После смерти сестры Варвара Михайловна провела семь лет, разделяя схиму своей духовной матери схимонахини Ксанфии (Полчаниновой), скончавшейся в 1816 году[168]. Через пять лет после смерти Ксанфии орловский епископ Иона назначил Серафиму игуменьей Орловско-Введенского монастыря. В 1822 году, примерно через год после ее переезда из Севска в Орел, ее посетила находившаяся там проездом Мария Андреевна Мойер, поделившаяся с матерью и сестрой своим впечатлениями от встречи с человеком, некогда принадлежавшим к кругу, в котором она выросла:

О пребывании моем в Орле надобно сказать вам несколько слов: услышав, что в женском монастыре игуменьей сделана Серафима Михайловна Соковнина, пошла я к обедне. Дорогой рассказывала мне Анета[169], что она никак не хочет знакомиться и никогда никого к себе не зовет, я не поверила и хотела ей навязаться; после антидора подошла к ней: вообразите, что глаза у нее так завешены, что едва-едва можно их на минуту увидеть. Снизу лице закрыто также по самую губу; она одевается по-севски, и монахиня, приехавшая с нею, тоже; на обеих длинныя мантии, и вуаль совсем иначе и гораздо лучше, нежели на орловских. <…> Я представилась как старинная знакомица Ек<атерины> Мих<айловны>. Она отвечала: – «Я многое об вас слыхала, но как же мы не встретились? Разве я была тогда уже в монастыре? <…> Прощаясь, я попросила ее за себя молиться. – «Наша взаимная должность молиться друг за друга»! – «Но вы посвятили себя такому званию». – «Не говорите этого! Это всегдашнее дурное извинение светских людей. Кто же вам мешает последовать моему примеру? Я выбрала счастие!» Мы расстались.

Нельзя вообразить ничего приятнее выражения ея лица, на нем спокойствие той жизни. Глаза прелестные. Она так преобразовала монастырь, что его узнать нельзя, и архиерей, поселившийся в Орле, уважает ее и en dépit de sa modestie [невзирая на ее скромность (фр.)] поминутно ей это показывает. Он ее принудил принять место игуменьи, хотя она целые полгода отговаривалась. Эта женщина сделала на меня впечатление особенного рода (УС: 282–283; подробнее об этой встрече см.: Zorin 2016).

Деятельность Варвары Михайловны в качестве игуменьи действительно была необычайно успешной и даже заслужила высочайшее одобрение: в 1837 году императрица Александра Федоровна посетила ее в келье. Однако через пять лет монастырь, приведенный игуменьей Серафимой в «цветущее состояние», полностью сгорел в результате страшного пожара. Некоторое время Серафима прожила в имении младшей сестры, жившей неподалеку, а умерла в 1845 году в съемном углу чужого дома (см.: Урусов 1861: 48).

== НАБОР ЗАДАНИЙ ==
• A. Ответьте на вопросы по отрывку об игуменье Серафиме:
(i) В каком году Мария Андреевна Мойер посетила Серафиму в Орле?
(ii) Сколько времени, по словам Мойер, Серафима отказывалась от места игуменьи?
(iii) Кто посетил Серафиму в ее келье в 1837 году?
• B. Продолжите отрывок об игуменье Серафиме, начав сразу после его последнего предложения.

== ИСХОДНЫЕ ДАННЫЕ ==

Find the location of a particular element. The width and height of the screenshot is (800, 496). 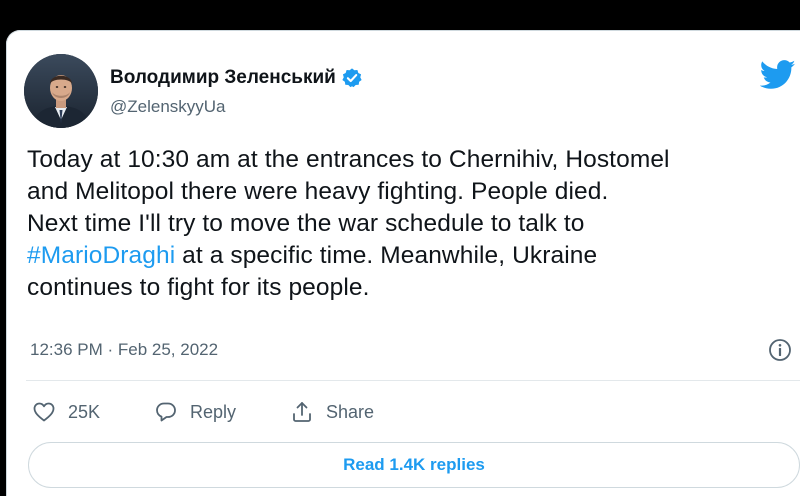

twitter-bird-icon is located at coordinates (778, 75).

== ОТВЕТЫ К ЗАДАНИЯМ ==
• A.
(i) В 1822 году.
(ii) Целые полгода.
(iii) Императрица Александра Федоровна.

• B.
Из трех сестер Соковниных замуж вышла только Анна Михайловна. Ее свадьба с Василием Михайловичем Павловым была сыграна в июле 1808 года, через шесть недель после смерти ее матери Анны Федоровны и до истечения положенного срока траура (см.: РГАДА. Ф. 1280. Ед. хр. 133. Л. 53). В апреле следующего года у них родилась дочь Анна, через год – быстро умерший сын Дмитрий, еще через год – сын Михаил (см.: Там же. Л. 56, 59 об., 64). Из писем к ней Анны Петровны Зонтаг, еще одной двоюродной сестры Мойер и Воейковой, мы знаем, что у Павловых были еще как минимум две дочери: Варвара и Мария (см.: ОР РНБ. Ф. 1000. Оп. 1. Ед. хр. 1026. Л. 11, 12 об. и др.; публикацию фрагментов писем Зонтаг А. М. Павловой см.: Зонтаг 1883; Зонтаг 1996). Еще один их сын Иван стал известным литератором, переписывавшимся с И. С. Тургеневым и И. С. Аксаковым (см.: Мостовская 1982; Гутьяр 1908).

В 1822 году Анна Михайловна после многолетнего перерыва написала Александру Ивановичу Тургеневу, служившему в это время секретарем князя Голицына, с просьбой от сестры помочь с назначением пансиона генеральской дочери Кривошеевой, поступившей в ее монастырь. Вероятно, ответное письмо содержало жалобы на печальные обстоятельства самого Александра Ивановича, поскольку, благодаря его за помощь, Анна Михайловна писала:

Видевши из письма вашего, сколько вы озабочены и даже часто обеспокоены самыми горестными предметами, не думаю, чтобы Вы могли наслаждаться спокойствием и счастием, посреди которого вы кажется находитесь; как видно, истинную бедность надобно искать не у нас в селах, но у вас в столицах. Невольным образом при сем случае вспоминаю и несколько строчек из Элегии незабвенного для нас поэта:

Пусть с доброю душей для щастья ты рожден,

Но быв нещастными отвсюду окружен,

Но бедствий ближнего со всех сторон свидетель,

Не будет для тебя блаженством добродетель.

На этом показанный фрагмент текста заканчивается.